The exercise illustrates how an asteroid threat might evolve over several years and the potential devastation such a strike could cause. Chodas’ hypothetical scenario begins on January 10, 2023, with the discovery of a new asteroid, which NASA names 2023 PDC.
The object is initially designated a “potentially hazardous asteroid” (PHA), which NASA defines as any asteroid that intersects Earth’s orbit at a distance from the planet of around 7.4 million kilometres or less when discovered.
Another criterion for defining an asteroid is when its magnitude is 22.0 and it is only a little brighter than the faintest stars visible to the Hubble Space Telescope.
The probability of the PDC’s 2023 havingan impact with Earth is initially just 1 in 10,000. However, Chodas explained that the impact probability steadily increases as asteroid tracking facilities on Earth continue following the asteroid, better constraining its orbit around the sun.
The hypothetical scenario becomes serious on April 3, 2023, at a point that Chodas refers to as “Epoch 1.” “Today is Epoch 1, and the impact probability has reached 1%,” Chodas says. He determines the impact will be felt in 13 years, so it is not imminent. However, NASA can already predict the date of impact.
The 2023 PDC’s size is between 720 and 2,200 feet (220 and 660 metres), but it could be as wide as 1.3 miles (2 km).
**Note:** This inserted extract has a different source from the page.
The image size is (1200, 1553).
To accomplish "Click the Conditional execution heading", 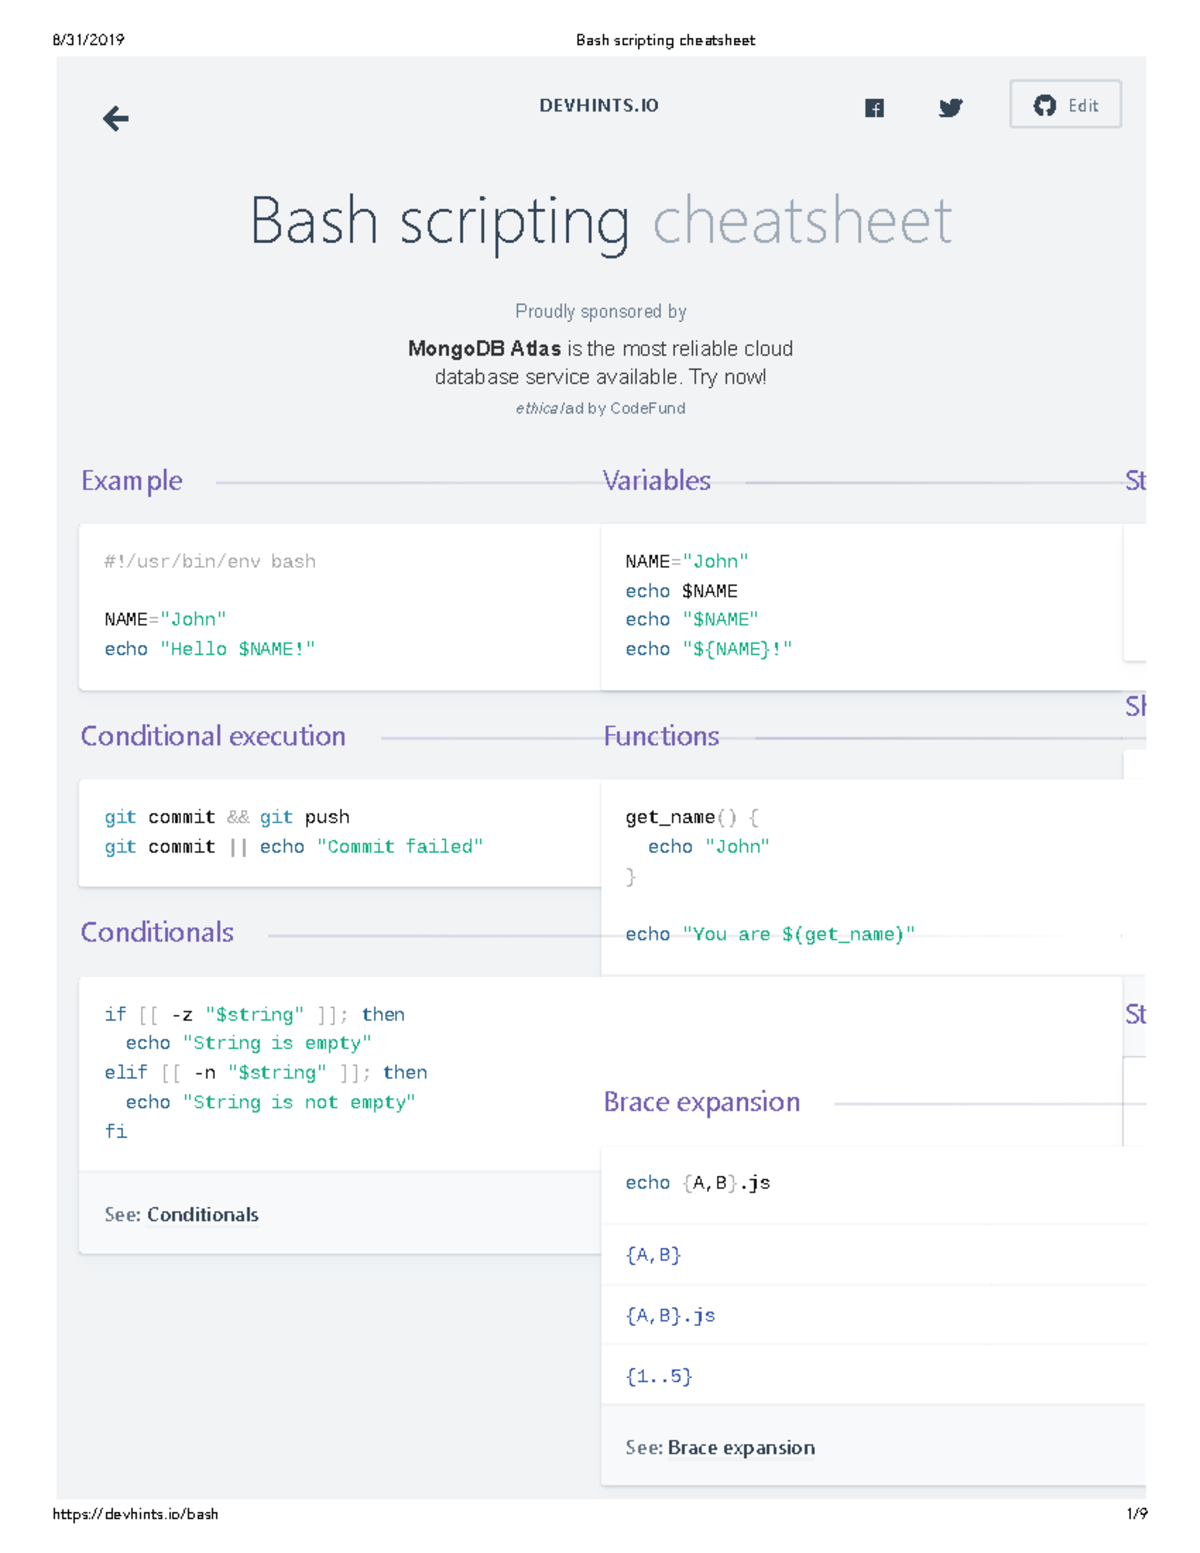I will click(x=213, y=736).
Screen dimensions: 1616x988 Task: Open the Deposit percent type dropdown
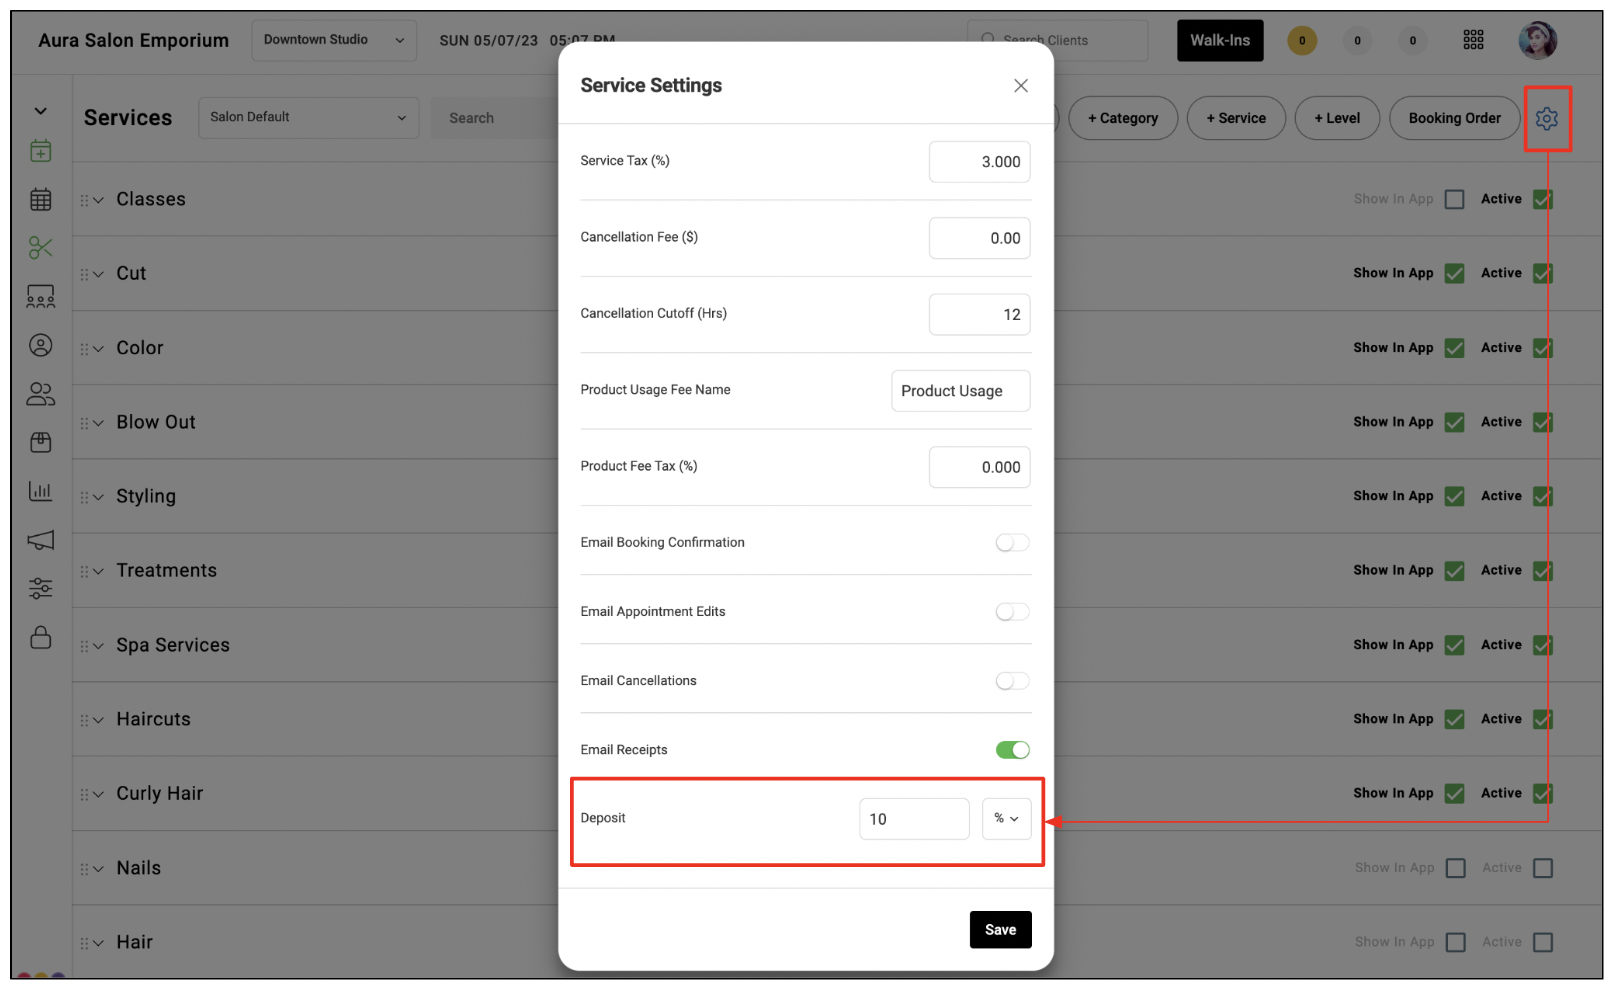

The asteroid’s size is crucial because it determines how much damage it can do. It also determines what measures a planetary defence system must take to divert it or whether this would be possible.
Chodas explains that the 2023 PDC is too close to the sun to use infrared astronomy to help determine its size.
As a result, space-based telescopes that rely mainly on infrared observations, such as the James Webb Space Telescope (JWST) and the Hubble Space Telescope, won’t be able to help NASA observe the rock.
Likewise, the asteroid will be too far away during the early stages of its approach for us to measure it with radar.
According to Chodas, during the 13-year lead time, NASA can dispatch a reconnaissance spacecraft to the 2023 PDC and determine its size.
Not only would this help us better ascertain the size and mass of the asteroid, but such a mission would also help better calculate another crucial aspect of the asteroid vital to mitigating its impact on Earth: its orbit.
Reducing the red “hitbox” in the team’s calculation to less than the size of the Earth means that Chodas’s hypothetical scenario indicates a potentially catastrophic event that could have serious consequences.
Therefore, NASA now has to make crucial decisions to avert this disaster. When an asteroid is on a collision course with Earth, every moment counts, and NASA and other space agencies must act quickly to develop and implement a plan to mitigate the impact.
This hypothetical scenario is a wake-up call for space agencies and underscores the need for continued research on ways to detect, track, and deflect asteroids that pose a risk to our planet.